--- Exercise brief ---
What the task requires is an exact printout of the listing below, pictures excluded.

=== Section Start ===

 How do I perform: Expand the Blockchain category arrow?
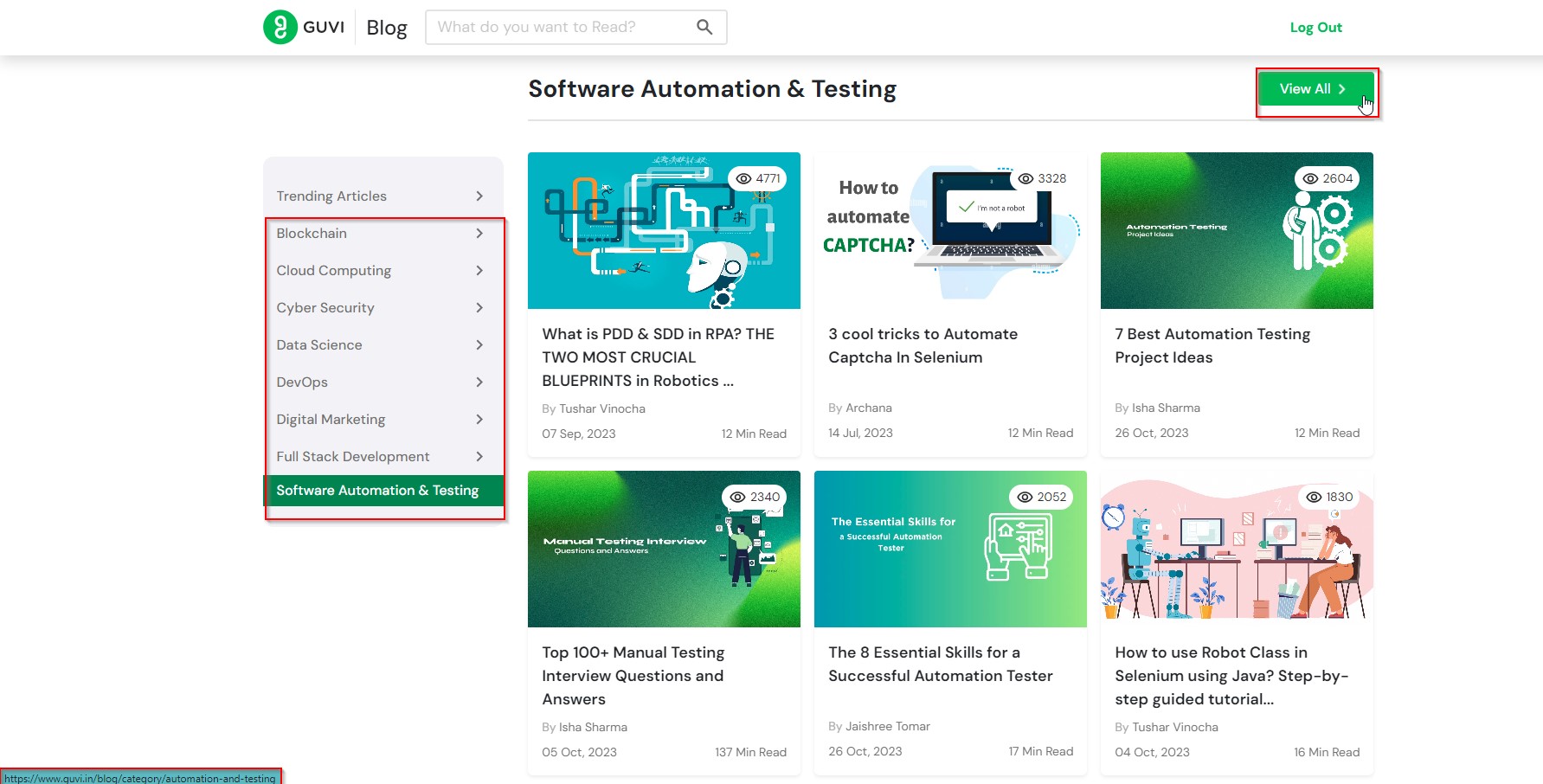coord(479,234)
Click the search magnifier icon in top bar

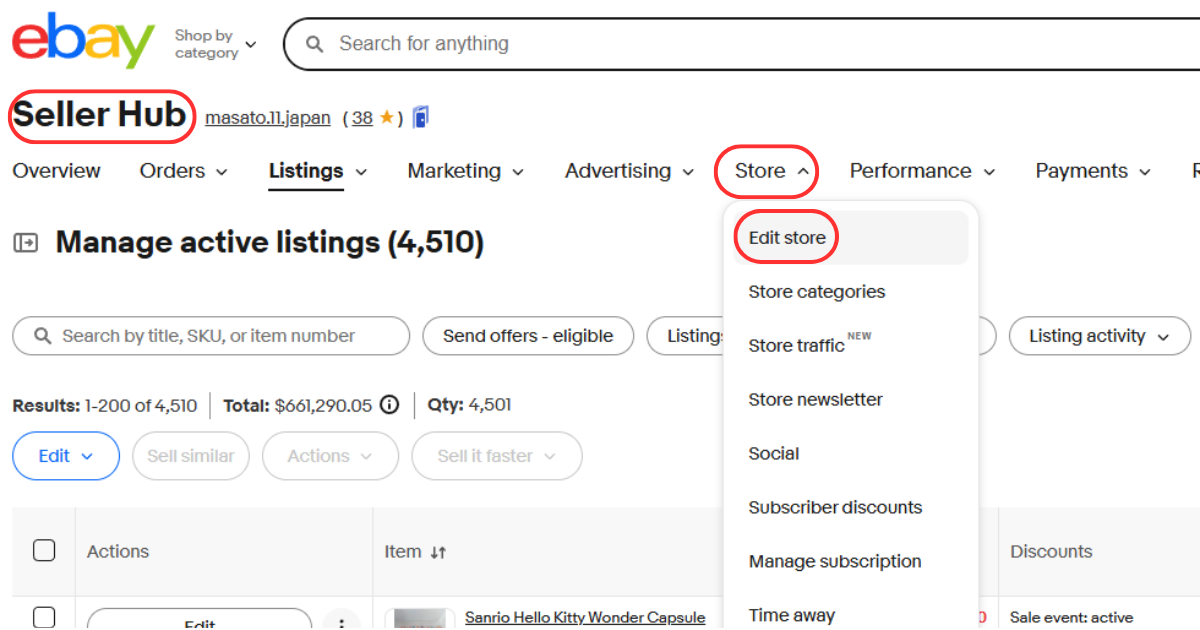pyautogui.click(x=315, y=44)
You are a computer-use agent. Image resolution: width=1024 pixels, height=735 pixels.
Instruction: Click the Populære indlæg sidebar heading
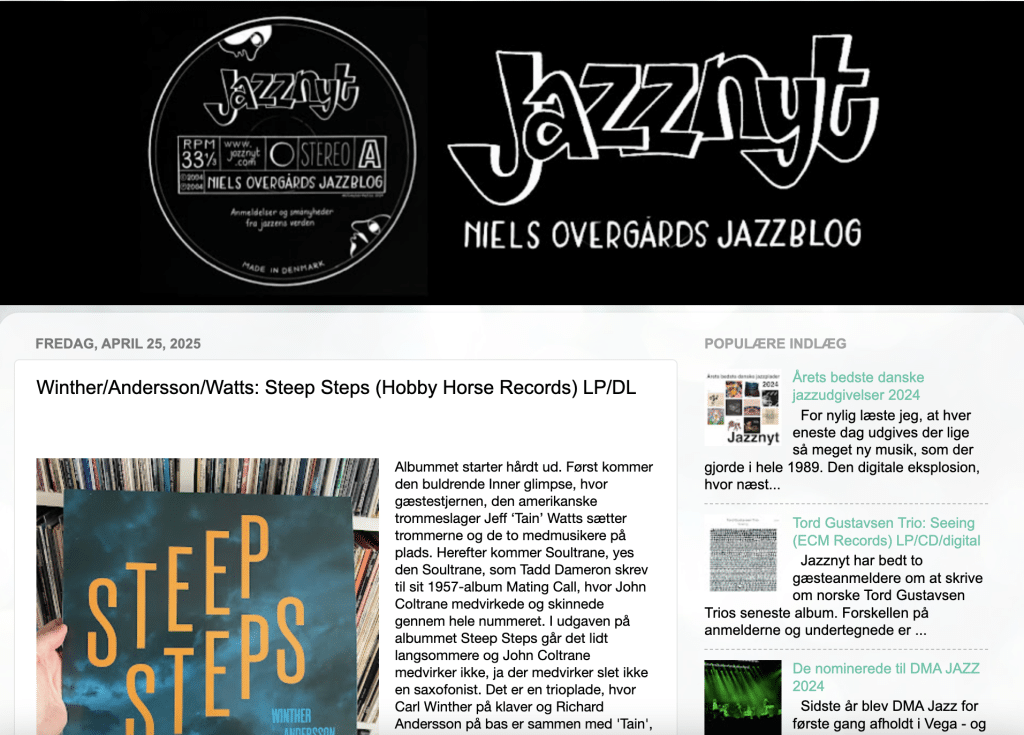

=== Section End ===

--- Exercise response ---
 How do I perform: Expand the Blockchain category arrow?
coord(479,234)
Click the search magnifier icon in top bar

pyautogui.click(x=315, y=44)
You are a computer-use agent. Image resolution: width=1024 pixels, height=735 pixels.
Instruction: Click the Populære indlæg sidebar heading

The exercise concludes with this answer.